*Your instructions:*
Copy the records word for word from the first line through the line that contains "point(285,33)".
===== Data listing
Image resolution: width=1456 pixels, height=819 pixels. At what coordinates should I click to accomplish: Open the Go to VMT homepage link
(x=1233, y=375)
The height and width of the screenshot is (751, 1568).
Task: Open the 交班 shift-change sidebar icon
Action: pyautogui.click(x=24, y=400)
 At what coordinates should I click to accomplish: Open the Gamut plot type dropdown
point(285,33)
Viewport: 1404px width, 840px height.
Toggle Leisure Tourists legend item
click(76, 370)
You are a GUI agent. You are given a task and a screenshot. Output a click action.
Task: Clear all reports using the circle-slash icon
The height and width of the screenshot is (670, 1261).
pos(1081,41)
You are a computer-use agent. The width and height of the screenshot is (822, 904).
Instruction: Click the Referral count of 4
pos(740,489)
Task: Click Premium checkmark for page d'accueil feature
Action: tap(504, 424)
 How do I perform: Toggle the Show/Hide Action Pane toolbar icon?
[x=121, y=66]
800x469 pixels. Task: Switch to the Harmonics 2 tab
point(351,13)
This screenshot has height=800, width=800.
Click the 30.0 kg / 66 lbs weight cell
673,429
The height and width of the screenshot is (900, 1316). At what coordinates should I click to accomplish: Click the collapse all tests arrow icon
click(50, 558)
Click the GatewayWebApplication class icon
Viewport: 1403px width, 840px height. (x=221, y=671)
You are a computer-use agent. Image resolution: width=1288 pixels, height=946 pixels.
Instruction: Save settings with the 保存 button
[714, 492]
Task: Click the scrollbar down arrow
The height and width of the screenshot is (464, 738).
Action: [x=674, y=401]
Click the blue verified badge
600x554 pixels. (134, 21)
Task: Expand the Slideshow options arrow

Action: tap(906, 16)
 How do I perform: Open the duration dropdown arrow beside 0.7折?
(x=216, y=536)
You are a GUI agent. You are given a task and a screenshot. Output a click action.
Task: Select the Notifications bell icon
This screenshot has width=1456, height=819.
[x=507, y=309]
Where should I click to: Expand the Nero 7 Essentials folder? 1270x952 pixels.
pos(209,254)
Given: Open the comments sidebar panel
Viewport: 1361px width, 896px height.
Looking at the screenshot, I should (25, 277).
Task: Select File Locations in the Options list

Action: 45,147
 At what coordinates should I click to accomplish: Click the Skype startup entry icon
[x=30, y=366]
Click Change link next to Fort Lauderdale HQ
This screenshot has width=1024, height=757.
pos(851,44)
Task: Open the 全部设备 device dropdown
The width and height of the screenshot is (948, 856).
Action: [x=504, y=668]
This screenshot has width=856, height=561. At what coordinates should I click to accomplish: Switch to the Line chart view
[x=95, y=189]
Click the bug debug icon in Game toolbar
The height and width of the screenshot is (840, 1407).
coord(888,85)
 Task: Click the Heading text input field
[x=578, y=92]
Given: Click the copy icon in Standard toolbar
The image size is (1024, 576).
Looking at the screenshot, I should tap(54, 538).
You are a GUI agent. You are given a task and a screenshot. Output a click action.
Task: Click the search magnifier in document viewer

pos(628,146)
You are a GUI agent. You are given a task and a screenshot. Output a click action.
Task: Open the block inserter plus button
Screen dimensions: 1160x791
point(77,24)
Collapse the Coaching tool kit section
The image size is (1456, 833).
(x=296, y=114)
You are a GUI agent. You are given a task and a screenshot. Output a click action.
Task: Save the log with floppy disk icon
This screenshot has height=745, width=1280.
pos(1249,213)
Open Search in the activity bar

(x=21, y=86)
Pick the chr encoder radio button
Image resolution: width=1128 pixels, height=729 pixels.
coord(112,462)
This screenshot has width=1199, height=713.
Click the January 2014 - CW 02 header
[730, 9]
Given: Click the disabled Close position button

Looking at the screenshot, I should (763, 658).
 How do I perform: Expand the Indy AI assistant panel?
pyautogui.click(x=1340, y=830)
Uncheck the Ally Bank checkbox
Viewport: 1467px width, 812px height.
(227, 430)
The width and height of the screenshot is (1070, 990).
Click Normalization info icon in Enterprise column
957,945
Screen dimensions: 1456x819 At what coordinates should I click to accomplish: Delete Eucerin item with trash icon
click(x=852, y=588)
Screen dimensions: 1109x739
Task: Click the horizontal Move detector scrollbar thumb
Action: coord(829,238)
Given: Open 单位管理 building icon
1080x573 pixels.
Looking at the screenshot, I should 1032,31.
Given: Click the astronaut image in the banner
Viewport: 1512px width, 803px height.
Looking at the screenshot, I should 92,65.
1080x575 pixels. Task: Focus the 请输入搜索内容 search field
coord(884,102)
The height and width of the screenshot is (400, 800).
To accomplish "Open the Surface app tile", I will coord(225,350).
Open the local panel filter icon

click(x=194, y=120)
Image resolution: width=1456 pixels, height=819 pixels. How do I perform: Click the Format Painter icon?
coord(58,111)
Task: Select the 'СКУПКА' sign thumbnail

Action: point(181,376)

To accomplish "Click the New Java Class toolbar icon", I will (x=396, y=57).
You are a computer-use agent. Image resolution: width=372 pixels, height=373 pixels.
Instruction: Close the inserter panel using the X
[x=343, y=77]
==========
*Task response:*
Image resolution: width=1456 pixels, height=819 pixels. At what coordinates should I click to accomplish: Open the Go to VMT homepage link
(x=1233, y=375)
The height and width of the screenshot is (751, 1568).
Task: Open the 交班 shift-change sidebar icon
Action: pyautogui.click(x=24, y=400)
 At what coordinates should I click to accomplish: Open the Gamut plot type dropdown
point(285,33)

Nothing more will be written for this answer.